A situação num país como Cuba é opaca para quem está de fora, incluindo o verdadeiro poder do governo e a lealdade dos seus funcionários, disse Smith.
Ricardo Zuniga, ex-funcionário do governo do presidente dos EUA, Barack Obama, que ajudou a negociar uma distensão de curto prazo entre Havana e Washington de 2014 a 2017, disse que a liderança de Cuba era “muito mais difícil de quebrar” do que a da Venezuela.
“Não há ninguém tentado a trabalhar do lado dos EUA”, disse Zuniga ao The Wall Street Journal.
Derrubar a liderança de Cuba tem sido um sonho de décadas de muitos políticos dos EUA desde a revolução de 1959 que levou ao poder o famoso líder revolucionário do país, Fidel Castro.

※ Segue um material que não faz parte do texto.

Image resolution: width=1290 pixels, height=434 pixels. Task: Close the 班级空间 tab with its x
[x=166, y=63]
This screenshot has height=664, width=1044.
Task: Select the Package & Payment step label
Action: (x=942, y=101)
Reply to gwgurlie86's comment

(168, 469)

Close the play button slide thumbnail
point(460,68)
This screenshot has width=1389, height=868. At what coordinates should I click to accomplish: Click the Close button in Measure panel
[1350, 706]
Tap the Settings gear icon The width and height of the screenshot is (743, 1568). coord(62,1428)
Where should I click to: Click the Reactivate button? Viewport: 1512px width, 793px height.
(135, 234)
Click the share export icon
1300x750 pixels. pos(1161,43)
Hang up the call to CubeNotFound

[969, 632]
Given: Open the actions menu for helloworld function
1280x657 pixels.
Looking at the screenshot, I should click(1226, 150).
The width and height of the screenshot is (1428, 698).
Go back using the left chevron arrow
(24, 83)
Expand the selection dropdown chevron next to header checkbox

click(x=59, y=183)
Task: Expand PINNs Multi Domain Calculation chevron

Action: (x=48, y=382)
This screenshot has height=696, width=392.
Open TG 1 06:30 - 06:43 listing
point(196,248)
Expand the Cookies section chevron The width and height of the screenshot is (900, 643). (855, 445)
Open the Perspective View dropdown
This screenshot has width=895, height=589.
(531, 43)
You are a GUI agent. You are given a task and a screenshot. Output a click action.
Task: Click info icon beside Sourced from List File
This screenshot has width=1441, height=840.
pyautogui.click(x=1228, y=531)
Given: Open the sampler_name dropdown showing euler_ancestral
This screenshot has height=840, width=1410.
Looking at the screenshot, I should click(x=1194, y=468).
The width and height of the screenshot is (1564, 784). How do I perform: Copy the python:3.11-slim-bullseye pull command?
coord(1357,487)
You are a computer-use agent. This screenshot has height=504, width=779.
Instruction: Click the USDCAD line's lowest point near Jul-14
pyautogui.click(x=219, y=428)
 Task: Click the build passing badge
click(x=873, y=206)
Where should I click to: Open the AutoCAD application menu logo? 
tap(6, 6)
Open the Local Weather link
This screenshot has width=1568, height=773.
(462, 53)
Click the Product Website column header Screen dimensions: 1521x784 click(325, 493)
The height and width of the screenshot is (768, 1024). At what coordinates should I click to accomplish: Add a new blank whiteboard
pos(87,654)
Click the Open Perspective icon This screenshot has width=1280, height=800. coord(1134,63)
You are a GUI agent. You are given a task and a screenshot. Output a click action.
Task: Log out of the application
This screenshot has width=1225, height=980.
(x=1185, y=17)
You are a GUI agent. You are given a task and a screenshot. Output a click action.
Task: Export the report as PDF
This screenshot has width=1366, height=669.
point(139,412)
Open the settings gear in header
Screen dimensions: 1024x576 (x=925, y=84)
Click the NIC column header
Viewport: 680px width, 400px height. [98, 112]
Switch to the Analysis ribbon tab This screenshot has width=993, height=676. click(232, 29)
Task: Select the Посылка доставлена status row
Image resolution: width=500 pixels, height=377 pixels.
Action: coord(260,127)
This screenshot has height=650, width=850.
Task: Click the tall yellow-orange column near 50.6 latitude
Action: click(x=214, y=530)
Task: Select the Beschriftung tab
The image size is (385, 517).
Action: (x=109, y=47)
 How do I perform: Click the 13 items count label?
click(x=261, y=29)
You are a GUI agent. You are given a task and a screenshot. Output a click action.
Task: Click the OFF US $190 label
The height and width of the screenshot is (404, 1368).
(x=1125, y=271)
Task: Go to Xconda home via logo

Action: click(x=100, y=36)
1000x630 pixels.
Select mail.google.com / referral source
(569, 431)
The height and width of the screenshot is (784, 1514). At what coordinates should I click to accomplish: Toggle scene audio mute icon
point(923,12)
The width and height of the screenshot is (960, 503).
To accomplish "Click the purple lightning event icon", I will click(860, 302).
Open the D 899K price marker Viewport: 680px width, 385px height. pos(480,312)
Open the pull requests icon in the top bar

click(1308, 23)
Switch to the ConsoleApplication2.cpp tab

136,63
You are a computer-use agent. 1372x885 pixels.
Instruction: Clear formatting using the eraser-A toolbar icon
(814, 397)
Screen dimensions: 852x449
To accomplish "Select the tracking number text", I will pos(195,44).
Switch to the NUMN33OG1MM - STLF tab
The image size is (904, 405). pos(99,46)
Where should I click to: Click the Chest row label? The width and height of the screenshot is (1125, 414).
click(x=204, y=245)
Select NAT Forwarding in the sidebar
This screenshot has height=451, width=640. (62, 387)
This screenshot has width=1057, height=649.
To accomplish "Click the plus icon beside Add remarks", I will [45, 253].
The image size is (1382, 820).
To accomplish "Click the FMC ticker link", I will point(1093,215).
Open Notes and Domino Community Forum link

Os EUA tentaram e não conseguiram derrubar a liderança cubana durante a invasão da Baía dos Porcos em 1962. A CIA fez várias tentativas de assassinar Castro durante a sua vida, mas as forças bolivianas – com o apoio dos EUA – executaram o revolucionário cubano nascido na Argentina Ernesto “Che” Guevara em 1967.
Cuba fica a apenas 150 quilómetros (93 milhas) do sul da Florida e milhões de cubanos deixaram a ilha rumo aos EUA, alegando problemas económicos e opressão política.
A diáspora cubana nos EUA constitui um poderoso bloco eleitoral e inclui altos funcionários de Trump, como o secretário de Estado Marco Rubio, um crítico de longa data do governo comunista de Cuba.
“Os falcões anticomunistas na administração sempre tiveram a sensação de que este lugar é tão pequeno e tão próximo, é uma pena que este lugar tenha sido autorizado a continuar como está”, disse Smith, da Universidade de Sydney, à Al Jazeera.
“Para Trump, cuja socialização política ocorreu durante a Guerra Fria, ele realmente vê a existência desse governo comunista em Cuba como uma afronta aos EUA”, disse ele.